[TASK INSTRUCTIONS]
Only one stretch of the records below should be repeated. It starts with the line containing "Artist residence (59, 1313)" and goes on through the line containing "Stasera la mostra siamo noi (100, 1569)", exactly as written.

Pixel coordinate grounding data:

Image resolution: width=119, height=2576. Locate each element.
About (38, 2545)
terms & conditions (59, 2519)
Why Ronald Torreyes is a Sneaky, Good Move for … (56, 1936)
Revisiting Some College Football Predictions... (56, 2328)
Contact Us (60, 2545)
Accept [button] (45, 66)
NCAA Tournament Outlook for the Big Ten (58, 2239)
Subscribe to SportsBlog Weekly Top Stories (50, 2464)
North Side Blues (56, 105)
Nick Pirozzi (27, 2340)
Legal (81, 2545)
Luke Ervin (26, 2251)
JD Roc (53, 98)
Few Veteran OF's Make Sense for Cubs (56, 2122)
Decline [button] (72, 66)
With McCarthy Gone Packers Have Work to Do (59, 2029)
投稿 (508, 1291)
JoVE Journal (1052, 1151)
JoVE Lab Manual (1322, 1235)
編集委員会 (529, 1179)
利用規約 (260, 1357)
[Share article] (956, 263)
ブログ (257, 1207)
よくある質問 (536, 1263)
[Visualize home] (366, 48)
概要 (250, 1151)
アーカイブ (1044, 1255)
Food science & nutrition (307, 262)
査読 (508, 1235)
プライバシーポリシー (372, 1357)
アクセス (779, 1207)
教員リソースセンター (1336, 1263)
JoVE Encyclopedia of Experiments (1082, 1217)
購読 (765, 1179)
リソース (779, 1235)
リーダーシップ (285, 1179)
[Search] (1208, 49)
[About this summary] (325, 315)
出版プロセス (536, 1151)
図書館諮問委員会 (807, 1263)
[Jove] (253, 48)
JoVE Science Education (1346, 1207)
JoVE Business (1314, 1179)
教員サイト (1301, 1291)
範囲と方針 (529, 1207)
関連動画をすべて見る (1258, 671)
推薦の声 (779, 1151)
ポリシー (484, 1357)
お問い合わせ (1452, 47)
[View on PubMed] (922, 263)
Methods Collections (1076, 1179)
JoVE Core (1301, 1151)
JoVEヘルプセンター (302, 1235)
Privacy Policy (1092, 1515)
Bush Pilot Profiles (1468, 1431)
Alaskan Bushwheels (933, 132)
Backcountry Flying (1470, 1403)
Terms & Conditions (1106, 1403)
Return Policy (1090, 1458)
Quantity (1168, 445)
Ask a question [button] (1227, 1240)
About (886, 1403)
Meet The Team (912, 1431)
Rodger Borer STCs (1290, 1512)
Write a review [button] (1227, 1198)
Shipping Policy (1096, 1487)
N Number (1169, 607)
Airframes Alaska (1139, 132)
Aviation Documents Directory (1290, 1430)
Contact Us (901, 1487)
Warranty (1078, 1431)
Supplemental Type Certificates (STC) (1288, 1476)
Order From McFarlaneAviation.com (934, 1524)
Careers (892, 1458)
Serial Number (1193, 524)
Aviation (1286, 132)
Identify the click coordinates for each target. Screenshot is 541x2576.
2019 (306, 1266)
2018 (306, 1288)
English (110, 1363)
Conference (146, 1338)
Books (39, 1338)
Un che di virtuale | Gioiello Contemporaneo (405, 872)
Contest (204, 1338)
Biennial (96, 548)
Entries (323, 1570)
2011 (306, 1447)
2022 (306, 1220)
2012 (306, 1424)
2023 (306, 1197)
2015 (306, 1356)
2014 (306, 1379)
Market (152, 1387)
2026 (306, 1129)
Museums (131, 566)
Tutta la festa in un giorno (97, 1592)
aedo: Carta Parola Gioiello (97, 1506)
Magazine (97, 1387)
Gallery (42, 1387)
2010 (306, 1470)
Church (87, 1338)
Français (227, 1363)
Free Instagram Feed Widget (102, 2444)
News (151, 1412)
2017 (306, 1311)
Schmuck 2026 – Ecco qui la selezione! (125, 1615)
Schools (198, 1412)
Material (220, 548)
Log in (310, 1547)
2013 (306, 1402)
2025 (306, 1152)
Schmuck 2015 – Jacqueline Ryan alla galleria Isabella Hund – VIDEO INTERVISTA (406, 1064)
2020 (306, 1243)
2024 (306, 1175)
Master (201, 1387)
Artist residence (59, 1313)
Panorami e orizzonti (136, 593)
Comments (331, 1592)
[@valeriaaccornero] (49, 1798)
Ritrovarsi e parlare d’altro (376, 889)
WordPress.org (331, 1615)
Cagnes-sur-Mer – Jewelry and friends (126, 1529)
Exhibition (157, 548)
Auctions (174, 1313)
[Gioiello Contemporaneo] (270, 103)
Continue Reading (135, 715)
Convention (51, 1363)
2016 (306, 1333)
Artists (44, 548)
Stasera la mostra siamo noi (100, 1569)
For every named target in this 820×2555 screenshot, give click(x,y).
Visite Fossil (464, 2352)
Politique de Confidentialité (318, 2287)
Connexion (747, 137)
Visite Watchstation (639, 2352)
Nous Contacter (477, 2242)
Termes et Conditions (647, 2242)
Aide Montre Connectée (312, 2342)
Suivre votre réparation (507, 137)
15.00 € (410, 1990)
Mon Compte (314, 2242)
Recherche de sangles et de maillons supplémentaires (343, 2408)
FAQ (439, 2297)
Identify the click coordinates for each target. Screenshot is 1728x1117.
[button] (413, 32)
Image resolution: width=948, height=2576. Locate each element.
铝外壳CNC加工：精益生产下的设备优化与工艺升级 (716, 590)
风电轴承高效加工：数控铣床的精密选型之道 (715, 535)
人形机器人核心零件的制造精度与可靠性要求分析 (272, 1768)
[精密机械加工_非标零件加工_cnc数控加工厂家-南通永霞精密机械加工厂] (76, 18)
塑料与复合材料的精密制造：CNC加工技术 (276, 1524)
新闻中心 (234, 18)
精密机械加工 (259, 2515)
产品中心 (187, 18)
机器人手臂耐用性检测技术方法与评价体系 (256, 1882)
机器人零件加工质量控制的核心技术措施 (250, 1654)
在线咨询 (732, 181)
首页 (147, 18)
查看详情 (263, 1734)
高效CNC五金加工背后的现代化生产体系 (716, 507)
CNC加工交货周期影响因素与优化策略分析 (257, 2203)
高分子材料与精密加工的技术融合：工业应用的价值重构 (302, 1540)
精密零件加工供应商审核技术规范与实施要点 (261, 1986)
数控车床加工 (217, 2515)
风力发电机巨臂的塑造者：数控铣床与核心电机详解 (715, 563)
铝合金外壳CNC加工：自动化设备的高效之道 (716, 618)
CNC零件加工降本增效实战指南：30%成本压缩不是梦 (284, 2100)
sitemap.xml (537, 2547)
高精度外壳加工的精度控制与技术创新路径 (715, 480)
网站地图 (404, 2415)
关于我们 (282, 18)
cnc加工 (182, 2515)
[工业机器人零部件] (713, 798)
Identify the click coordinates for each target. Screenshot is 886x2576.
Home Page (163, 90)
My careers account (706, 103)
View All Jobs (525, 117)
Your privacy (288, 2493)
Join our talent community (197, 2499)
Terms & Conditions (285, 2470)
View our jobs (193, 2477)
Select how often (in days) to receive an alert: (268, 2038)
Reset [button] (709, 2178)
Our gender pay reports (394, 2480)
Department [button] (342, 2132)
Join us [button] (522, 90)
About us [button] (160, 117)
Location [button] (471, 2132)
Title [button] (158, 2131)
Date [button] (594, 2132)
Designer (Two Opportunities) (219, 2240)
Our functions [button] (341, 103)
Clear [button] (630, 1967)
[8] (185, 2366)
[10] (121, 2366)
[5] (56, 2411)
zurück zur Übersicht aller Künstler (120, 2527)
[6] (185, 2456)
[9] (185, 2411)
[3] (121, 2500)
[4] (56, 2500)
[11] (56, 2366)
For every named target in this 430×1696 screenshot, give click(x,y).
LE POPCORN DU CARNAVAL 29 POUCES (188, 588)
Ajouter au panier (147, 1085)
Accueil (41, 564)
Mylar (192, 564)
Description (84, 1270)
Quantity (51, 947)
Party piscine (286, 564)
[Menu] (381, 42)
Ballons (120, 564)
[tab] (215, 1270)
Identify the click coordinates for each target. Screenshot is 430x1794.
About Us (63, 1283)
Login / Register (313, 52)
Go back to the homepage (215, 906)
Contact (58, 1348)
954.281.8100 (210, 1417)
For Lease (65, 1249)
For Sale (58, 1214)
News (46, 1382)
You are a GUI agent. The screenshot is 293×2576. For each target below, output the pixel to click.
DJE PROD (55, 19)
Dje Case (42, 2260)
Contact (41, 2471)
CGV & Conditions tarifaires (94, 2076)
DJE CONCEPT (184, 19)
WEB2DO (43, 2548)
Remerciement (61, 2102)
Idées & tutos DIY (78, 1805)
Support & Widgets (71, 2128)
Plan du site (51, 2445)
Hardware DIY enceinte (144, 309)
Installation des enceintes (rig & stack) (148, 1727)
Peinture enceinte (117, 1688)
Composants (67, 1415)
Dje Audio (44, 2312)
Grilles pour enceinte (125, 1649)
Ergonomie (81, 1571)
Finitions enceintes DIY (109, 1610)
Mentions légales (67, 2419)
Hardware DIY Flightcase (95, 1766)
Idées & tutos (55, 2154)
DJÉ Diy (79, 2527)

[TASK OUTPUT]
Artist residence (59, 1313)
Panorami e orizzonti (136, 593)
Comments (331, 1592)
[@valeriaaccornero] (49, 1798)
Ritrovarsi e parlare d’altro (376, 889)
WordPress.org (331, 1615)
Cagnes-sur-Mer – Jewelry and friends (126, 1529)
Exhibition (157, 548)
Auctions (174, 1313)
[Gioiello Contemporaneo] (270, 103)
Continue Reading (135, 715)
Convention (51, 1363)
2016 (306, 1333)
Artists (44, 548)
Stasera la mostra siamo noi (100, 1569)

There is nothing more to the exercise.